Preprocessor directives historically have not been indented, but they may be indented to make them less distracting to the module's code flow (though the technique described in the section 3.2.2 offers an even cleaner alternative where it makes sense). When indented, the # should remain attached to the directive and not remain in the first column -- no modern preprocessor still requires the # be in the first column. When an #if or #ifdef is indented, its #else, #elif, and #endif shall also be identically indented. The code between the preprocessor directives may also be indented.
Example
void sl_set_xyz_option(xyz_option_t xyz_option)
{
#if defined( _XYZ_LFCCLKEN0_MASK ) // XYZ supports LFC clock
if (xyz_option == xyz_clock_lfc) {
xyz_clock_set_lfc();
return;
}
#endif
#if defined( _XYZ_LFECLKSEL_MASK ) // XYZ supports LFE clock
if (xyz_option == xyz_clock_lfe) {
xyz_clock_set_lfe();
return;
}
#endif
}
We enforce an 80 characters limit per line of source code. This lets people set up their editors such that they can have multiple editors side-by-side. Although 80 characters are little by modern standards, it mixes well with existing code.
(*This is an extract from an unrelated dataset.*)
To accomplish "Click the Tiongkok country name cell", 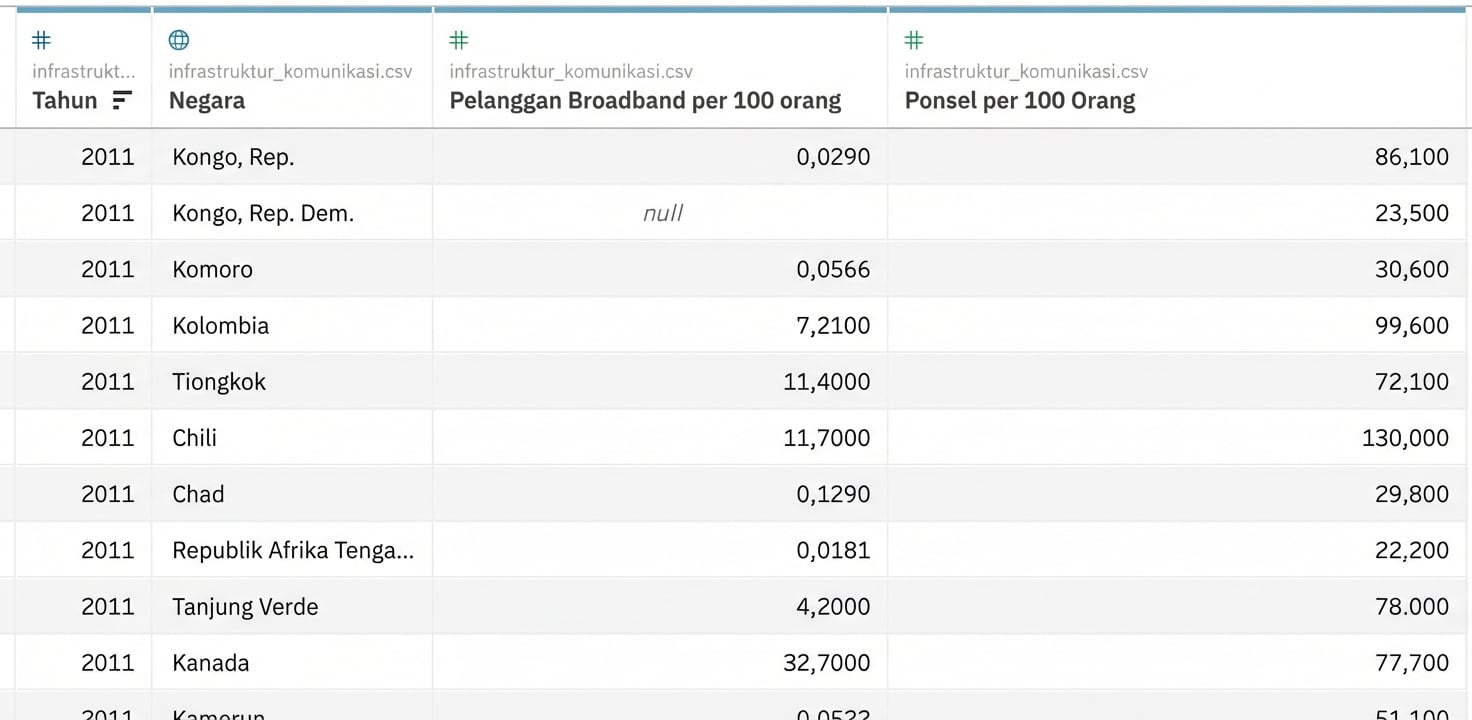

We use line ending normalization in our repositories. This means that all text files are converted to '\n' line endings when they are stored in git. However most developers are using Windows operating system which expects a CRLF line ending. Therefore, with rare exception, all source code should have CRLF (DOS) line endings. There are two ways to accomplish this. First, if you are using a Windows host operating system, set your git autocrlf setting as follows:
core.autocrlf true
This will ensure all text files have DOS line endings when checked out from the repository.
The second method is to use a release script that forces all text file line endings to CRLF when a source code release package is built by the release script.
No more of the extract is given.